Esta segunda colonización se produce fundamentalmente por razones de necesidad: el aumento demográfico no puede ser adecuadamente sostenido por los recursos provenientes del limitado suelo cultivable de la polis donde, además, se agrava la situación de inestabilidad política y social.

La partida en busca de una colonia no era una decisión personal de hombres emprendedores, sino una resolución política del conjunto de la sociedad: había que desprenderse de parte de la ciudadanía —lo que representaba un auténtico drenaje de población- para liberar presión sobre el resto. Del mismo modo, se establecía un líder de la expedición y la decisión era sometida al juicio de los dioses.

Las colonias griegas

Las colonias, a pesar de no depender en forma alguna de sus metrópolis, compartían el mismo bagaje cultural, lingüístico, religioso e incluso, inicialmente, político. Por lo tanto, el florecimiento colonial trajo consigo la expansión de la cultura griega y el aumento del comercio de las poleis.

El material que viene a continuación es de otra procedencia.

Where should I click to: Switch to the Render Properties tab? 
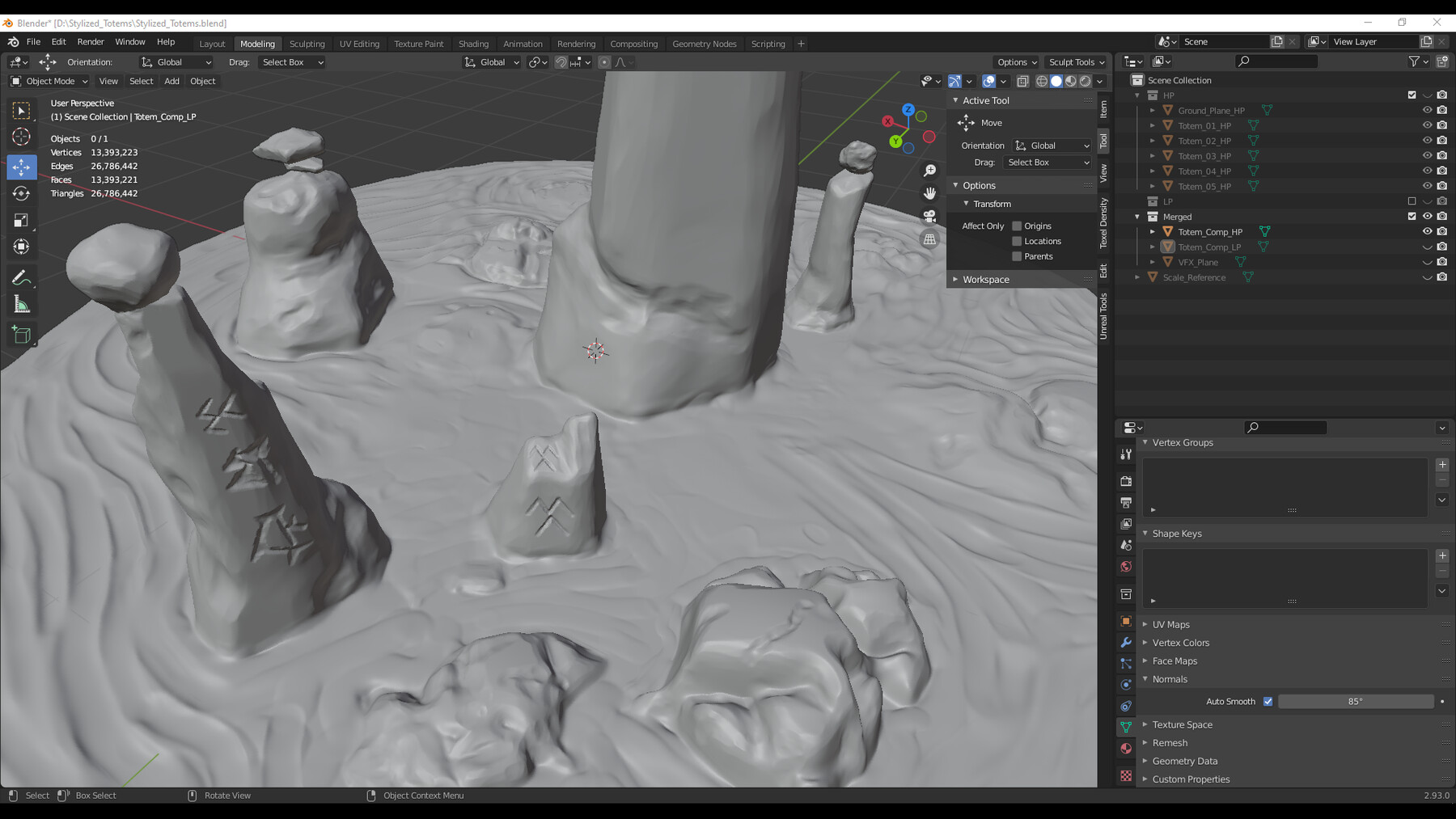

En el sur de Italia, las nuevas oleadas de colonos fundan varios enclaves como Reggio (hoy Reggio Calabria),

Cumas, cerca de Nápoles (considerada tradicionalmente la primera colonia griega en Italia)) y Metaponto o Taras (hoy Tarento). Con el tiempo, en estos centros se producirá un espectacular desarrollo económico, cultural y artístico, con el que las colonias itálicas llegarán a igualar o incluso superar a las ciudades originarias de la metrópolis. Buena muestra de ello es la obra de filósofos como Pitágoras, que desde Crotona extendió su escuela de pensamiento por toda la zona.

La región acabó conociéndose como Magna Grecia o Megále Helias en griego.

También la isla de Sicilia vio surgir diversas colonias griegas, como Mesina, Naxos y Siracusa, pero los antiguos no las consideraban parte de la Magna Grecia.

Vista de Cumas, que se considera la primera colonia griega en Italia.